South Korea pursued fossil fuel-oriented energy security, assuming it would guarantee an affordable electricity supply. This approach faced headwinds as the Russia-Ukraine war disrupted gas and coal markets. Soaring fossil fuel prices, especially LNG, and South Korea’s heavy reliance on fossil fuels (58.5% in 2023) led to total fuel costs of USD25bn during this period.
Due to South Korea’s regulated power pricing mechanism, the national utility Korea Electric Power Corporation (KEPCO) sold electricity to consumers at prices that did not cover fuel costs. KEPCO had to issue more debt to cover the revenue gap. At the time, the utility’s RE capacity was only 2% of total power capacity.
South Korea could benefit by reducing reliance on fossil fuels in the power mix and expediting the transition to clean energy sources. Power pricing should also be reformed to reflect actual costs.
Japan could benefit from reducing its reliance on gas
In 2023, coal accounted for 34% of Japan’s generation, while gas contributed 36%. RE sources (hydro, solar, wind, and bioenergy) constituted 23% in 2023 due to increased solar power.
Japan has the third-highest installed solar capacity globally due in large part to attractive feed-in-tariff policies instituted in 2012 in the wake of the 2011 Fukushima disaster.
The country’s LNG consumption has fallen 25% in the last decade as nuclear facilities have restarted and RE sources have developed.
Japan’s Seventh Strategic Energy Plan emphasizes a “self-development ratio”, encouraging Japanese companies to invest directly in fossil fuel development abroad. Shifting from fossil fuels to RE would reduce the risks of continued reliance on fossil fuels. Although the country has increased solar capacity from 2020 to 2023, the shares for coal and gas remain at a combined 44% for 2023. The share of RE (including hydro, solar, wind, and bioenergy) in the total capacity rose from 35% in 2020 to 39% in 2023.
The share of coal in power generation has remained steady at 34% from 2020 to 2023. Gas share in power generation declined from 41% in 2020 to 36% in 2023. In 2022, surging LNG prices and a weakened Yen drove Japan’s annual electricity price to JPY20.4 per kilowatt-hour (kWh) (USD0.14/kWh) compared to the 2005-2024 range of JPY6.5-16.5/kWh (USD0.04-0.11/kWh).
Japan aims to increase vertical integration in fossil fuel procurement and delivery and the self-development ratio from 35% to 50% by 2030. This ratio represents the share of the offtake amount of oil and natural gas controlled by Japanese entities. Notably, LNG projects in Mozambique, Canada, and the Middle East resulted in losses for Japanese companies.

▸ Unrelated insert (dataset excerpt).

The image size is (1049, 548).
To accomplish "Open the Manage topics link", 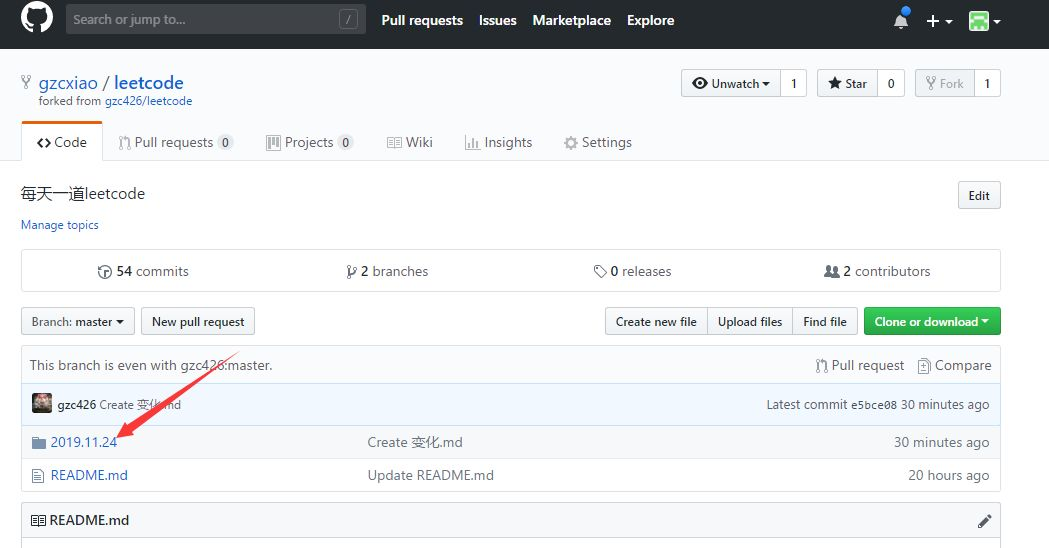I will pos(60,226).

RE development could help enhance energy security and affordability in Japan. The utility-scale sales rate for RE was JPY9.9/kWh in 2023, less than half of JPY22.3/kWh for gas and JPY18.6/kWh for coal in the same year. Japan, with its technological leadership, is well-positioned to integrate RE and grid-scale battery storage.

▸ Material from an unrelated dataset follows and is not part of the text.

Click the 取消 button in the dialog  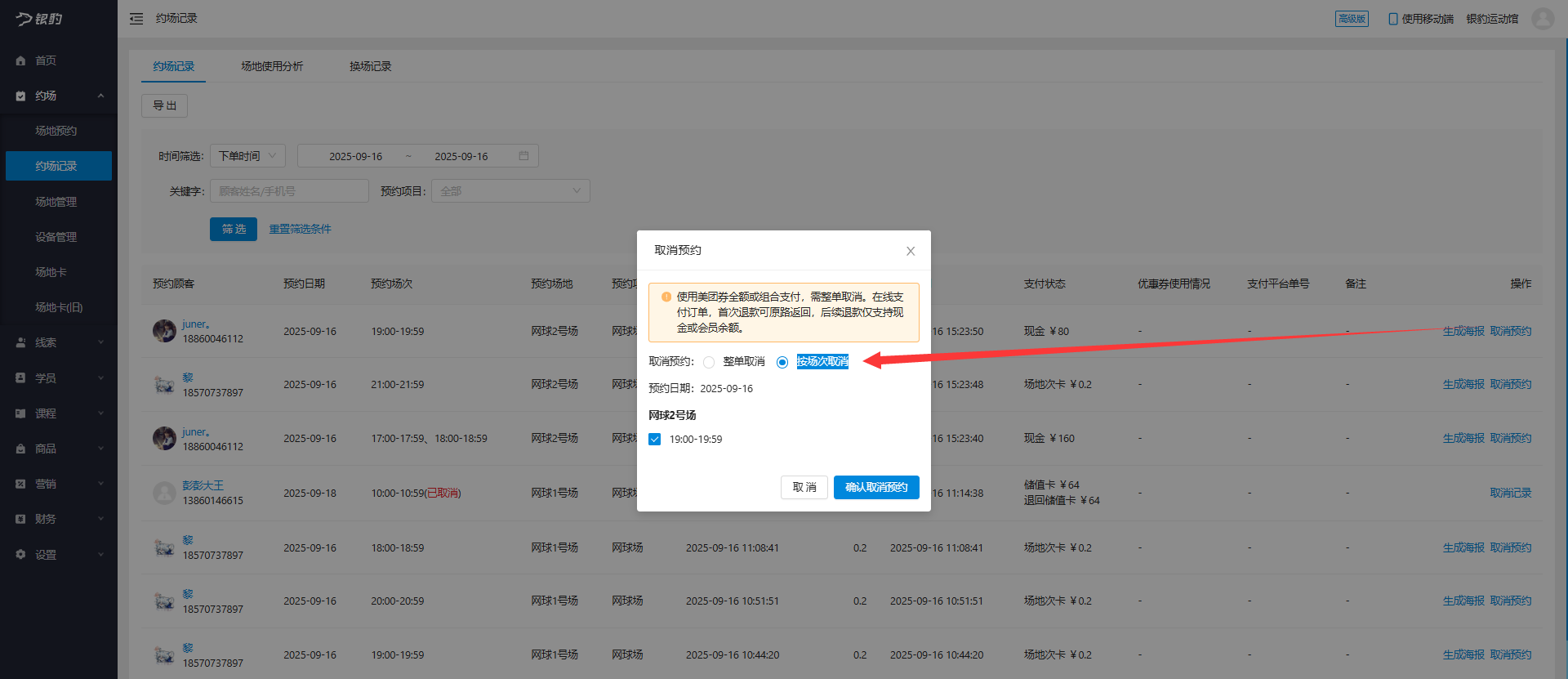[804, 487]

The economics of RE prevails despite unique challenges
From 2020 to 2023, all four Asian countries reduced coal and fossil fuel use and increased RE capacity. Despite renewables being the most cost-effective energy source, these countries are finding it difficult to break coal’s grasp. Japan and South Korea appear reluctant to write off the sunk cost of coal, while China and Indonesia are reticent to let go of a domestic but expensive energy source.
Despite each country’s unique challenges, expediting the transition to clean energy sources connects logically with economic and climate commitments. For Japan, South Korea, and Indonesia, where fuel costs are denominated in U.S. Dollars, accelerated RE deployment can create a natural near-term hedge against global volatility. China has already committed to a green technology future, becoming the world’s RE powerhouse.
Coal is on its last gasp – only legacy energy sector policy stands in the way of a self-reliant, self-sustaining future.